Assignment = From the passage on mass tort due diligence, write out word for word the part starting at "Mass Tort Due Diligence: Goals" and ending at "of the deal.".

In our last post, MassTortDefense began a discussion of the need for and process of evaluating mass torts in a merger or acquisition context. An important aspect of evaluating the possible acquisition of a target company is the potential litigation liability that may be acquired simultaneously. Even in the absence of an actual merger or stock acquisition, it may be that a buyer of corporate assets will still face exposure to product litigation liability risks.
Mass Tort Due Diligence: Goals and Methodology
The due diligence analysis to help answer the question “What am I buying into?” may involve actual data and dollars. But, requiring as it does judgments about the future litigation environment, it may not result in a precise numerical risk estimate. Thus, the buyer will ultimately make a business judgment about the range of risks that are acceptable in light of numerous factors, including assets available to cover the risks (such as insurance and indemnifications), and the financial benefits of the deal.
Experience has shown the optimal approach to the mass tort due diligence inquiry is to approach the risk question from numerous distinct perspectives, and then combine the learning from the approaches to help minimize the impact of gaps in knowledge. This allows extrapolations to be made with greater confidence. (Such due diligence is best conducted by counsel with experience in the mass tort arena and the ability to apply an understanding of the forces driving product liability claims. )
Due Diligence Approaches: Claims History
If the target company has been involved in the litigation, the current claims status, the past claims history, and the trends that may be emerging will be analyzed. Together, the claims picture will be a useful, albeit imperfect, predictor of future litigation risks. New waves of plaintiffs, new scientific studies, and new revelations from internal documents are not unusual features that can morph mass tort litigation and impact the number of claims.

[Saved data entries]
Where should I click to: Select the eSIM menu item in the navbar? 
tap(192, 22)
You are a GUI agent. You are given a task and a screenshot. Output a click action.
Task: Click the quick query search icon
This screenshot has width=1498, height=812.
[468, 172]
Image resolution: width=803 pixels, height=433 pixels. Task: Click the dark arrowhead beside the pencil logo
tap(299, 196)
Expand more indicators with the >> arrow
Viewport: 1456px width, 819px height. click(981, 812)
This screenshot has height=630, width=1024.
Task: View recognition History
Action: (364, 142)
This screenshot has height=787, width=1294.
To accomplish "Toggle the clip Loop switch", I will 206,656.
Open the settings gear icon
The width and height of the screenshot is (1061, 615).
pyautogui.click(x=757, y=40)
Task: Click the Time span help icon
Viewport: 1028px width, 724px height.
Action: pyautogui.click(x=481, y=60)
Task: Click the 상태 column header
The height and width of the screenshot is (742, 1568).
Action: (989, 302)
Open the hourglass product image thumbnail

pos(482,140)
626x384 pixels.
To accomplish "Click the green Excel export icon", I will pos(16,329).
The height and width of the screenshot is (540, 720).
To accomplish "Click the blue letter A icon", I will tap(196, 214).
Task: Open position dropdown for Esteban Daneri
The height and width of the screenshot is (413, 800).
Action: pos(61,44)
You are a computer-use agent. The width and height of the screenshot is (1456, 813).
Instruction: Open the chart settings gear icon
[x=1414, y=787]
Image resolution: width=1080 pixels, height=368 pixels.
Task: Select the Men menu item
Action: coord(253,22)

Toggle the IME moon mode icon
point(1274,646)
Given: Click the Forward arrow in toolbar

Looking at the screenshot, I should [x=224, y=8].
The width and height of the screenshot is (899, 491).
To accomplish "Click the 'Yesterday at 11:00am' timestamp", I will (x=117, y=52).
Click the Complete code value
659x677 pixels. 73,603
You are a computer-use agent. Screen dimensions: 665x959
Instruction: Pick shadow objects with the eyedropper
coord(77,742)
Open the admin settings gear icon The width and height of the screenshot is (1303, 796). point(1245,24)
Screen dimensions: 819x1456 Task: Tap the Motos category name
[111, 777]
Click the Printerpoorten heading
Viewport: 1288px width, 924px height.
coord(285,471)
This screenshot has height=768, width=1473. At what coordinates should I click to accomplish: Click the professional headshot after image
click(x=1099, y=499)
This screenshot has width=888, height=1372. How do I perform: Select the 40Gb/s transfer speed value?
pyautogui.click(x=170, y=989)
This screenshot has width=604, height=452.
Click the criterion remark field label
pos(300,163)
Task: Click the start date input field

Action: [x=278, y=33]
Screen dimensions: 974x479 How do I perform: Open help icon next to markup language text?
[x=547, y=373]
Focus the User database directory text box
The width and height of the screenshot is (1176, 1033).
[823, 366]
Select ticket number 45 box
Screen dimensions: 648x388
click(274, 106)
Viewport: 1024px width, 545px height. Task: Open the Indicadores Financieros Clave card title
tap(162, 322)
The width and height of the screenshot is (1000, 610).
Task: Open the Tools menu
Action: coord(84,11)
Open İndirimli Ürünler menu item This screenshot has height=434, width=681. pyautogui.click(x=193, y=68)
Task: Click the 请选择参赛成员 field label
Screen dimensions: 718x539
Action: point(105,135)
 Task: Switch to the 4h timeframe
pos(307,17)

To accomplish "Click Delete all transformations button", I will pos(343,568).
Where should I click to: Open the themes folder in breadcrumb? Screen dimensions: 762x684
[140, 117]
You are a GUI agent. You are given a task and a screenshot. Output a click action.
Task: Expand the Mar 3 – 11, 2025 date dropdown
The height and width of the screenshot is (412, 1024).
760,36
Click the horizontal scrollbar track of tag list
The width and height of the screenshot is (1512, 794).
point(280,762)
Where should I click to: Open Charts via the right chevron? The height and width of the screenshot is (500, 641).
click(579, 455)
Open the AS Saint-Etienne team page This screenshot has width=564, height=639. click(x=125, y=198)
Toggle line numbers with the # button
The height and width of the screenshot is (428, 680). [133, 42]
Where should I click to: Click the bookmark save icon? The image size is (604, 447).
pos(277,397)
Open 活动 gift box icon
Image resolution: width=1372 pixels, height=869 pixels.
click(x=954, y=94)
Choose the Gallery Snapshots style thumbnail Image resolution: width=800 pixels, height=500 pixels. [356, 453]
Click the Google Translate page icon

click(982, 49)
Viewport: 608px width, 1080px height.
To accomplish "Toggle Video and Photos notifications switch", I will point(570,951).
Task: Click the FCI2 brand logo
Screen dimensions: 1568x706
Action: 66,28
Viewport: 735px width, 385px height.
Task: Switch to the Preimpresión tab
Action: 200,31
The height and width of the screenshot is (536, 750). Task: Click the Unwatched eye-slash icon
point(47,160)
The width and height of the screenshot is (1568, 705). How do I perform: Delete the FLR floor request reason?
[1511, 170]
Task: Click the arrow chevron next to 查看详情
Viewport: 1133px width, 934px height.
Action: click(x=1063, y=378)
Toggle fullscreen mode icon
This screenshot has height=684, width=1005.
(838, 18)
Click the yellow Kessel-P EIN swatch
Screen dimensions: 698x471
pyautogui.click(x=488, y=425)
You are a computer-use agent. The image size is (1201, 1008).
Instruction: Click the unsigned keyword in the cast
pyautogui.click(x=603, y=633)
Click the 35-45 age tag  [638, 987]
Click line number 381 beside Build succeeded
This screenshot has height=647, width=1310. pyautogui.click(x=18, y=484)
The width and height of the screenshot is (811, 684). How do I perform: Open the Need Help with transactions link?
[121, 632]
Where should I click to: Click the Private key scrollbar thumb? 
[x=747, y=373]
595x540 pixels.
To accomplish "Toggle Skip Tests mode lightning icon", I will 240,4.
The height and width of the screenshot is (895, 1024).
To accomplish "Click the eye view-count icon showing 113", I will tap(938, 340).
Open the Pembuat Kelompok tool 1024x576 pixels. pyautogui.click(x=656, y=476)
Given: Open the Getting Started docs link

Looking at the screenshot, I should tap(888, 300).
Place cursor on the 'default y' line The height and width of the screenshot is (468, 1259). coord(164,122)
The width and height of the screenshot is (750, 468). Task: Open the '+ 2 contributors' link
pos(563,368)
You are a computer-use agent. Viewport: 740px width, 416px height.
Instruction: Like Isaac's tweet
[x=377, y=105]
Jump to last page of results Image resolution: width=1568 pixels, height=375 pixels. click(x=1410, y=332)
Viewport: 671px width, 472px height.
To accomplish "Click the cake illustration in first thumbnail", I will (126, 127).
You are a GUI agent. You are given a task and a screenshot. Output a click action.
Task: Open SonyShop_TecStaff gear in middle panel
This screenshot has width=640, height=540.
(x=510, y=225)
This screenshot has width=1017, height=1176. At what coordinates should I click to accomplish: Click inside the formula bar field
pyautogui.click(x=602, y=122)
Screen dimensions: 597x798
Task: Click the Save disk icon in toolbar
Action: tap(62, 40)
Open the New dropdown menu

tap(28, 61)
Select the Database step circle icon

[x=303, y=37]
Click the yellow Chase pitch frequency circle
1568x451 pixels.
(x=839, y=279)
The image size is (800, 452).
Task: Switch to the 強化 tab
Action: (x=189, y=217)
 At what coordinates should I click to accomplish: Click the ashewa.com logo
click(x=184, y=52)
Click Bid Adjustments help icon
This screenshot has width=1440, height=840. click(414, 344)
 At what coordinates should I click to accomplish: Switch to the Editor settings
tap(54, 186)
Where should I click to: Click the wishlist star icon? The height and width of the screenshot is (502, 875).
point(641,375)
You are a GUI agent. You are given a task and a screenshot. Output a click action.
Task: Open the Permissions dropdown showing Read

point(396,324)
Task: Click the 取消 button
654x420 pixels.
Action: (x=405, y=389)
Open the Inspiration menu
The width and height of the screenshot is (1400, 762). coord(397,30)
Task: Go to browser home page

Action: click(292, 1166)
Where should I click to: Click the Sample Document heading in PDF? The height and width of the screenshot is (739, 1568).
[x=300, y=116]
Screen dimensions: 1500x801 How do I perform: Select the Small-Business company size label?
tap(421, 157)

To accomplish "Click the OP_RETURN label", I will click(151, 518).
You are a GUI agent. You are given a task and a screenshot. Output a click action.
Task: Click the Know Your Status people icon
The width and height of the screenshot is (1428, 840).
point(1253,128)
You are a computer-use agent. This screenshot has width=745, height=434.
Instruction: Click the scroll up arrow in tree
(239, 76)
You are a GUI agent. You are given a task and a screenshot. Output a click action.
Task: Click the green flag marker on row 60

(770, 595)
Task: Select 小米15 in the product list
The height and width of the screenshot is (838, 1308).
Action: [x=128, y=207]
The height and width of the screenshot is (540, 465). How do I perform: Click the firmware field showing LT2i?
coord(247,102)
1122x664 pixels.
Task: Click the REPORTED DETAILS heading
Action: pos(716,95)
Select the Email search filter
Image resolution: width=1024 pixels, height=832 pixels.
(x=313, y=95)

Answer below =
Mass Tort Due Diligence: Goals and Methodology
The due diligence analysis to help answer the question “What am I buying into?” may involve actual data and dollars. But, requiring as it does judgments about the future litigation environment, it may not result in a precise numerical risk estimate. Thus, the buyer will ultimately make a business judgment about the range of risks that are acceptable in light of numerous factors, including assets available to cover the risks (such as insurance and indemnifications), and the financial benefits of the deal.